When producing papers in Parliament, Ministers are expected to ensure that requests for information (for example, in response to a Notice of Motion) are met. Matters related to the production of papers in Parliament are coordinated with the Leader of the Government in the House of Commons.
Ministers’ expenditures are subject to statutory and Treasury Board policies governing the use of public moneys. These conditions are set out in Treasury Board Secretariat’s Guidelines for Ministers’ Offices, and cover matters such as:
- security clearance requirements;
- exempt staff and hiring by contract;
- salary rates and employee benefits;
- departmental staff assigned to Ministers’ offices;
- contracting policies and procedures;
- budgets, expenditure authorization, and accounting for expenditures charged to Ministers’ budgets;
- office accommodation and supplies; and
- travel and use of government aircraft and ministerial vehicles.
Ministerial responsibilities include ensuring that all expenditures in Ministers’ offices are properly and prudently managed and are related to the conduct of official business. Deputy ministers and the Treasury Board Secretariat can provide further information.
Expenditures by Ministers, Ministers of State and Parliamentary Secretaries are subject to scrutiny by Parliament. Ministers, Ministers of State, Ministers' exempt staff and Parliamentary Secretaries are required to disclose publicly, by posting on their departmental Web-sites, all hospitality and travel expenses incurred during program-related business.
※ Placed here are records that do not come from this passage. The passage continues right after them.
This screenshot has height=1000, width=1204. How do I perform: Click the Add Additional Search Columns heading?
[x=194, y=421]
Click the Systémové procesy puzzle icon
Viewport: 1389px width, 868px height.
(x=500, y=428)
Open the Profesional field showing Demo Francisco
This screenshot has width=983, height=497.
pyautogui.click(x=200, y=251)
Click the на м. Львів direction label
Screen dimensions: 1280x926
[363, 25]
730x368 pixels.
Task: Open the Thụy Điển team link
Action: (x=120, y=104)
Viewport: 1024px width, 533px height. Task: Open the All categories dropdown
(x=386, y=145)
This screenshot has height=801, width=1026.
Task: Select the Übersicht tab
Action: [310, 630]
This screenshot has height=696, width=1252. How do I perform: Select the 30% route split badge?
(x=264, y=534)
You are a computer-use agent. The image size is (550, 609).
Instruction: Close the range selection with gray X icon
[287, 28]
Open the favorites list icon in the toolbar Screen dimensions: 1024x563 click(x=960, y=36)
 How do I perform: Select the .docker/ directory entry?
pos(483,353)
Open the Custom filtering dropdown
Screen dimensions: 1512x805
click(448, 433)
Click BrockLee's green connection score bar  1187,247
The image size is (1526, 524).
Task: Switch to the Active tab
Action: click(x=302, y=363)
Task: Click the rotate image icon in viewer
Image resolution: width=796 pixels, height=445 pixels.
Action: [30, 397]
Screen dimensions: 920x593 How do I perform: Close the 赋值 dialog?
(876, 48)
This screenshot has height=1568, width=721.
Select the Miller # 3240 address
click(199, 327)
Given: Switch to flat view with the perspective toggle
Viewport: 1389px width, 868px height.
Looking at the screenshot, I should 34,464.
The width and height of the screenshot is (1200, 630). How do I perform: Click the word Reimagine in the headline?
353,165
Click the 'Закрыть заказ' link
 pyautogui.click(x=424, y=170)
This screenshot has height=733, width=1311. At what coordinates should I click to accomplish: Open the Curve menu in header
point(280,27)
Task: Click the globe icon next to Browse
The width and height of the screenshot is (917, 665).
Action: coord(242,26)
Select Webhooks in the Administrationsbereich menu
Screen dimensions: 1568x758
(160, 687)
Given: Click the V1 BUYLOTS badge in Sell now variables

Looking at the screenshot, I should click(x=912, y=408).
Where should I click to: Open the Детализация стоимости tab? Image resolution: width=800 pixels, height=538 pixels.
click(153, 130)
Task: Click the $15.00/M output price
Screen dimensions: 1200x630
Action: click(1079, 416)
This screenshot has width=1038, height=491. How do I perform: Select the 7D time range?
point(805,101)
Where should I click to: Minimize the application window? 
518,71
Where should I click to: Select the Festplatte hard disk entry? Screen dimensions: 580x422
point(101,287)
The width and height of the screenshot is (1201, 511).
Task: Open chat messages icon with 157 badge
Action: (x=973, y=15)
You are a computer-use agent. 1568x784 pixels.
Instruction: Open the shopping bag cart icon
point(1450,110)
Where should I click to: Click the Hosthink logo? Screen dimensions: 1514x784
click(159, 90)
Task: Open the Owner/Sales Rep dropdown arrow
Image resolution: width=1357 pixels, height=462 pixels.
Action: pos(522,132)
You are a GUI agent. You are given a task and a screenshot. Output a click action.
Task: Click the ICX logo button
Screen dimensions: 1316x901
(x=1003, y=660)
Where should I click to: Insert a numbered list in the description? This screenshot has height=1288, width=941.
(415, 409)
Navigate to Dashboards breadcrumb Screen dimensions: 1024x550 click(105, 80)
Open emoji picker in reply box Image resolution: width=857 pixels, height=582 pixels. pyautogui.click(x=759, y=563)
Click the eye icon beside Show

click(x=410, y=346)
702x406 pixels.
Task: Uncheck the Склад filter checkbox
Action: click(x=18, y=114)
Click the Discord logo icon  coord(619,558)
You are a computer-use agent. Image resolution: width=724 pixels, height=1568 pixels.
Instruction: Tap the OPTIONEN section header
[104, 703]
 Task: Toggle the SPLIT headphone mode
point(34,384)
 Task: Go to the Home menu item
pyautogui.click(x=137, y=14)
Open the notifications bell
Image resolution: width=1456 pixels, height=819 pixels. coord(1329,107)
Reports will cover the financial quarter, and will be posted on departmental Web-sites within 30 calendar days following the last day of the quarter. Ministers should be aware that high standards are expected of them. This policy will also apply to Parliamentary Secretaries and deputy ministers.
All proposed ministerial travel is coordinated with the Prime Minister’s Office well in advance and before making commitments. Ministers are also expected to consult the Leader of the Government in the House of Commons or the Chief Government Whip and to ensure the availability of acting Ministers. When making use of government aircraft, Ministers should make every effort to ensure joint travel in the interests of efficient use of government resources. However, for security purposes, no more than eight Ministers of the Crown may travel on the same aircraft at the same time.
Generally speaking, Ministers should limit travel abroad, especially while Parliament is in session. They should inform their deputy minister and the Royal Canadian Mounted Police of their travel plans in order to be advised of any particular security concerns and suggested protection measures. The actual arrangements for official foreign travel are coordinated by the Department of Foreign Affairs.
Ministers planning private travel abroad also need to inform the Minister of Foreign Affairs well in advance, since security or policy considerations may be involved. All goods acquired by Ministers abroad are subject to normal customs requirements and examination, and must be declared on arrival.
Ministers must not accept travel on non-commercial chartered or private aircraft for any purpose except in exceptional circumstances, and only with the prior approval of the Ethics Commissioner and public disclosure of the use of such aircraft. Any hospitality accepted must strictly adhere to the requirements of the Conflict of Interest and Post-employment Code for Public Office Holders.